BLOOD LUST

GORGEOUS by Michael Bates (Bantam 1995)

Over the years, I've frequently trumpeted the joys of the "Blood Lust" series, possibly the most bizzare bunch of teen novels ever written. There are plenty of YA novels about sex, plenty about death, but damnit--if you want to read about a teenage boy having (good!) sex with a zombie, this is the only place I know where to turn.

GORGREOUS upholds the wonderfully perverse tradition. Action starts when a bunch of ill-tempered beautiful teen babes steal a tube of expreimental face creme guaranteed to make them even more gorgeous. And it does! They just keep getting hotter and hotter until gross green blotches appear on their face. (Note: pre Urban Decay)

And then the hilarity ensues! Rapidly rotting faces make them lose status at the high school. One freaks out when facial flesh starts falling into her soda at the after school hangout; another jumps out the window when the nerds jokingly ask her to sit with them. Toss in a few murders, a vengefull psychopath, and a acid-throwing attack gone hideously awry--now that's entertainment!


DIG THAT GROOVE, BABY

THE TROUBLEMAKER by Robert McKay (1971)

An unrelentlingly "hip" novel from the days when people acutally took teenagers seriously. Action centers around that scourge of the early '70s, the "groovie guy" as embodied in Jesse Wade. He's made the California scene, had a hit rock record, and led a student strike. So naturally, we find him finishing up high school in Garfield, Ohio.

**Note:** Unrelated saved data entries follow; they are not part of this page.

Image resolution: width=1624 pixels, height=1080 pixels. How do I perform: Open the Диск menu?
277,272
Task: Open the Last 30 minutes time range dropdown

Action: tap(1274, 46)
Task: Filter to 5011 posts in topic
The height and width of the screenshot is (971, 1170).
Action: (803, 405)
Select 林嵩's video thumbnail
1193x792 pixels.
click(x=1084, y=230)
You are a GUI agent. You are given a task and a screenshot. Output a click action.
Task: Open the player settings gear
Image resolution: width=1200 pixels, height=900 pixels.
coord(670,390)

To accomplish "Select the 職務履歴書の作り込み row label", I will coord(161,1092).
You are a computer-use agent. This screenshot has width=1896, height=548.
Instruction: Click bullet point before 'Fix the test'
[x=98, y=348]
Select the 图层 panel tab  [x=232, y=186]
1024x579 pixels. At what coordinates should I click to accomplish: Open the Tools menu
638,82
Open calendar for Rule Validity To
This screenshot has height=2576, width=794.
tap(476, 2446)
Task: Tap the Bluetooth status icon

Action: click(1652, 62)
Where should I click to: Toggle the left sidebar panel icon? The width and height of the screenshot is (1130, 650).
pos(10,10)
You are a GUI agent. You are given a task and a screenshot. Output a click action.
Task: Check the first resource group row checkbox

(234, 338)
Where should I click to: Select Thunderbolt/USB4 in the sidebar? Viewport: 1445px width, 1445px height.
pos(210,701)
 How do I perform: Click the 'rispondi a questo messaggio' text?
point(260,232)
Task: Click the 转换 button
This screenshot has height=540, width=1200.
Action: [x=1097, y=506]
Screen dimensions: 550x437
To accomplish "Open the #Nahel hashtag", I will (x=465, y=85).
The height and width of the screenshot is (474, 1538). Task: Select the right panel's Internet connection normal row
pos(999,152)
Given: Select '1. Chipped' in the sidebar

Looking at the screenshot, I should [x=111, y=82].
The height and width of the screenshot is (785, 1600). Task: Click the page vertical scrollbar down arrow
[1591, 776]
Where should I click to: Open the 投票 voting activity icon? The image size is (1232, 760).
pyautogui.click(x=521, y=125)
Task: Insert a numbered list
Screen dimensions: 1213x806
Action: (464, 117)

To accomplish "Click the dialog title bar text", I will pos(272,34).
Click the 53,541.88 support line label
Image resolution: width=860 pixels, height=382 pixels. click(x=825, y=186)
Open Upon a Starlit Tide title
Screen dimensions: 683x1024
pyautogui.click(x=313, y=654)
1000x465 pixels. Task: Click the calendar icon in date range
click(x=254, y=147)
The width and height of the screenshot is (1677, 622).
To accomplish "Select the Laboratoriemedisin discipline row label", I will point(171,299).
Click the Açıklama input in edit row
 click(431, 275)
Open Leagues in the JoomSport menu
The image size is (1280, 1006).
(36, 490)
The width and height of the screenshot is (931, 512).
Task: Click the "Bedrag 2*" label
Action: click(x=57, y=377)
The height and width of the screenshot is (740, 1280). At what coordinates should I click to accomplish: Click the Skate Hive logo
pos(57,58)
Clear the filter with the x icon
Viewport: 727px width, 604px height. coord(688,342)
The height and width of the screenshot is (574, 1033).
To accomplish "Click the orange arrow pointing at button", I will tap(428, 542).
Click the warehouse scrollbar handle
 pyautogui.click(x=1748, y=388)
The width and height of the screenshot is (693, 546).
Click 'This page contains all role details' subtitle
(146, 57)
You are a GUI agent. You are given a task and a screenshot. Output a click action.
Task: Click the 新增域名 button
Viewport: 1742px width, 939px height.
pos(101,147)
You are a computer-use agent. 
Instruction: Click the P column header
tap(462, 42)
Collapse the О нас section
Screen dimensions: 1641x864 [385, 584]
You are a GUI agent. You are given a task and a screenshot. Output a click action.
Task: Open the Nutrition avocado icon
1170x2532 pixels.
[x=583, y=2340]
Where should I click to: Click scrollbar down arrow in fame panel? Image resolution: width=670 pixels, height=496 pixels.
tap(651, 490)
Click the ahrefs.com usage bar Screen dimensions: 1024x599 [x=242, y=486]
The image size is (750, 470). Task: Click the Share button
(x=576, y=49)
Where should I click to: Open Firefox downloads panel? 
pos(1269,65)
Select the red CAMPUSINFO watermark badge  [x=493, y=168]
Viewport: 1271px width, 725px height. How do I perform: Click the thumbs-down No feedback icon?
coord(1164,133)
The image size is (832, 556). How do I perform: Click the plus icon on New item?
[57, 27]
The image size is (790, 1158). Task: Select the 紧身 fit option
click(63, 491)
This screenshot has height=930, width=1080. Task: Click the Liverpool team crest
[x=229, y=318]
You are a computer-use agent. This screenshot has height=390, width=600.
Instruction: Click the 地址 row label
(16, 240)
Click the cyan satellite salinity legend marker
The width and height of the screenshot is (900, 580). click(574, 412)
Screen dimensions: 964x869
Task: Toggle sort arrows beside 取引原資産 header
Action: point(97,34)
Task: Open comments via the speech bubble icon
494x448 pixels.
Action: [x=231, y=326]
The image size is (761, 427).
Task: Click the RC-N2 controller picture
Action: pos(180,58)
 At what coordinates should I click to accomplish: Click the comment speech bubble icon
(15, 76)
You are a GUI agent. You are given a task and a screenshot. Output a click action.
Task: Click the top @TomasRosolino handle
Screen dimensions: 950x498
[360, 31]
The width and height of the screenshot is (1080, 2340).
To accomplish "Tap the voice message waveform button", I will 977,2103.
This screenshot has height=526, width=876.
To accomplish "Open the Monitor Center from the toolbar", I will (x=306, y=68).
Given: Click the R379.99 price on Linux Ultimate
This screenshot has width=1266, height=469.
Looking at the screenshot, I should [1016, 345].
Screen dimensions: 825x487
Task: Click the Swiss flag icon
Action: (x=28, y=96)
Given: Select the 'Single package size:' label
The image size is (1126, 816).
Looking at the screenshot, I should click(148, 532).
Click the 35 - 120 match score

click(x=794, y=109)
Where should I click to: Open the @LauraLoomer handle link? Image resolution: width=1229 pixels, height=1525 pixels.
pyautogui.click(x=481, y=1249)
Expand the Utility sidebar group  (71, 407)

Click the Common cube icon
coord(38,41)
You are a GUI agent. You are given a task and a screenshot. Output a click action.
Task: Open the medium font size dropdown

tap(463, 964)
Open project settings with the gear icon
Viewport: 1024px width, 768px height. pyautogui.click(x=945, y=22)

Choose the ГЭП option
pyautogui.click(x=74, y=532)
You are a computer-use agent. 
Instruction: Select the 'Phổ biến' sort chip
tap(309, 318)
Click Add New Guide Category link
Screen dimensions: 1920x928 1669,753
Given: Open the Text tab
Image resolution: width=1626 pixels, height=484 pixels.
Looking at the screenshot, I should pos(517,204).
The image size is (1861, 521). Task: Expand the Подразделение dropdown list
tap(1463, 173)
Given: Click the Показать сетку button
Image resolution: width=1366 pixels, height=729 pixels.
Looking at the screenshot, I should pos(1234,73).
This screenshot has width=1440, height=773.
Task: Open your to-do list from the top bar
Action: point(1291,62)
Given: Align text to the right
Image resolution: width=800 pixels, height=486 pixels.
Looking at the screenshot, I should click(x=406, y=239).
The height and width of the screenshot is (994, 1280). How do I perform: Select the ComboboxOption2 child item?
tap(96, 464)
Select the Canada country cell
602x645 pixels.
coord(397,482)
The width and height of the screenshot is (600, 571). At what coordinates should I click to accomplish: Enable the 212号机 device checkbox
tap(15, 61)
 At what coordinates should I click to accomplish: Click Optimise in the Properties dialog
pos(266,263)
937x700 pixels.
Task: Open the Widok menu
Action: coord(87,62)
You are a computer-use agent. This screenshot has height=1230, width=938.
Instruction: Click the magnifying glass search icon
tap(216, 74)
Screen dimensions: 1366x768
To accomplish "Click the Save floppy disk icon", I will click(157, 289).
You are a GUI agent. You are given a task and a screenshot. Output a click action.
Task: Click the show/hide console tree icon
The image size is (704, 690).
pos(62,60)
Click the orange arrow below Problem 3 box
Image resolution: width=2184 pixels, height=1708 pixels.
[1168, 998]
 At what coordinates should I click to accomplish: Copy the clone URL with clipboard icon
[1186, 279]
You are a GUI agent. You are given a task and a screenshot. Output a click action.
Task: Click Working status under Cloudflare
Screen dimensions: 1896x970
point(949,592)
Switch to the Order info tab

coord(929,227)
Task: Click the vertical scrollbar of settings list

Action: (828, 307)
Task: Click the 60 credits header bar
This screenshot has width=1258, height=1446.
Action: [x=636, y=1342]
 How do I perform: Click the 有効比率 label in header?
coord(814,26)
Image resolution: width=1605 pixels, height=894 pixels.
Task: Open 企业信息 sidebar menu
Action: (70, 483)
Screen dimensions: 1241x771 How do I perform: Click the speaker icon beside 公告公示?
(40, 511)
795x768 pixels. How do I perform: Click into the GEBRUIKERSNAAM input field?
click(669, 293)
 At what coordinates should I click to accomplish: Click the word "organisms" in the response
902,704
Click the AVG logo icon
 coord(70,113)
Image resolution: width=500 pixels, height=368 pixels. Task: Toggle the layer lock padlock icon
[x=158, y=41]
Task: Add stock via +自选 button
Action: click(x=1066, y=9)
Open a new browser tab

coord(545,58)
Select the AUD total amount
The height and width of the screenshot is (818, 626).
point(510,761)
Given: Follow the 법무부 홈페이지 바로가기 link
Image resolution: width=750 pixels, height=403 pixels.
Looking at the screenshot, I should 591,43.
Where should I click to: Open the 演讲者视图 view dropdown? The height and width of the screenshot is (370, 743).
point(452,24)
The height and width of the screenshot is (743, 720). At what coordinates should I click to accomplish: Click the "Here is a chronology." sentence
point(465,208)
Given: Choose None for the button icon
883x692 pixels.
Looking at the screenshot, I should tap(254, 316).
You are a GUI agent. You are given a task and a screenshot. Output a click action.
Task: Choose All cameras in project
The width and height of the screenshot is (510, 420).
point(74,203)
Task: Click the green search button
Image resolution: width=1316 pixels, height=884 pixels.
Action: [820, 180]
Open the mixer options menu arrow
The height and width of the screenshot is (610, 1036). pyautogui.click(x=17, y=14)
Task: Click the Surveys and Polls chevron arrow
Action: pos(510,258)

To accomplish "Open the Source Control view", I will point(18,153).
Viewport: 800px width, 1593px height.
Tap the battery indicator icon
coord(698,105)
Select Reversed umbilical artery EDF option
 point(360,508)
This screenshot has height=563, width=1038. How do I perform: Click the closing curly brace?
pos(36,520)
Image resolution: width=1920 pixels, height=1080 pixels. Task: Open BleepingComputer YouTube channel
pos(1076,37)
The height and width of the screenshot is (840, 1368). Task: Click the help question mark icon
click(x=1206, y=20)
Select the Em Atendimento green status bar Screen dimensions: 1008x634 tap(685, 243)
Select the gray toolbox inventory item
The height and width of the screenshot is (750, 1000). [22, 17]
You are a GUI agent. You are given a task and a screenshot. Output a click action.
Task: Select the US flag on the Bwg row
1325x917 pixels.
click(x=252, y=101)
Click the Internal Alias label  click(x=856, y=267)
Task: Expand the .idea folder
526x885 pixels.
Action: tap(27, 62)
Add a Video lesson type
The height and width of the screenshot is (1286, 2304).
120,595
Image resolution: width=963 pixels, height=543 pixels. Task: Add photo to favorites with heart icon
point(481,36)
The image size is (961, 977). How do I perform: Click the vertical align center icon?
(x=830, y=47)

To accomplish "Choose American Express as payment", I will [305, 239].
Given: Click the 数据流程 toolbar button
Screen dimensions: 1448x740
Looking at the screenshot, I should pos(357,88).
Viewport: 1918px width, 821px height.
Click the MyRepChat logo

But alas, Jesse just can't resist stirring it up. A ode to jailhouse beans freaks out one of his unbelievably marmish teachers, and a quick exchange to fisticuffs with a football player winds up with both expelled. Jess fights back he only way he knows how--a rock concert to launch a "Student Right's Organization", thereby severing the novel's last tenuous link to reality. The group's instrumentation is guitar, bass, trumper (!) and organ (who needs drums?). But then, Jesse's musical taste is equally suspect. James Taylor (gag) may have been de rigeur in the '70s, but a serious rock 'n' roll rabble rouser grooving behind Neil Diamond? Right on, kick out my brother motherfucker.

And they still managed to sell copies of this book by the truckload...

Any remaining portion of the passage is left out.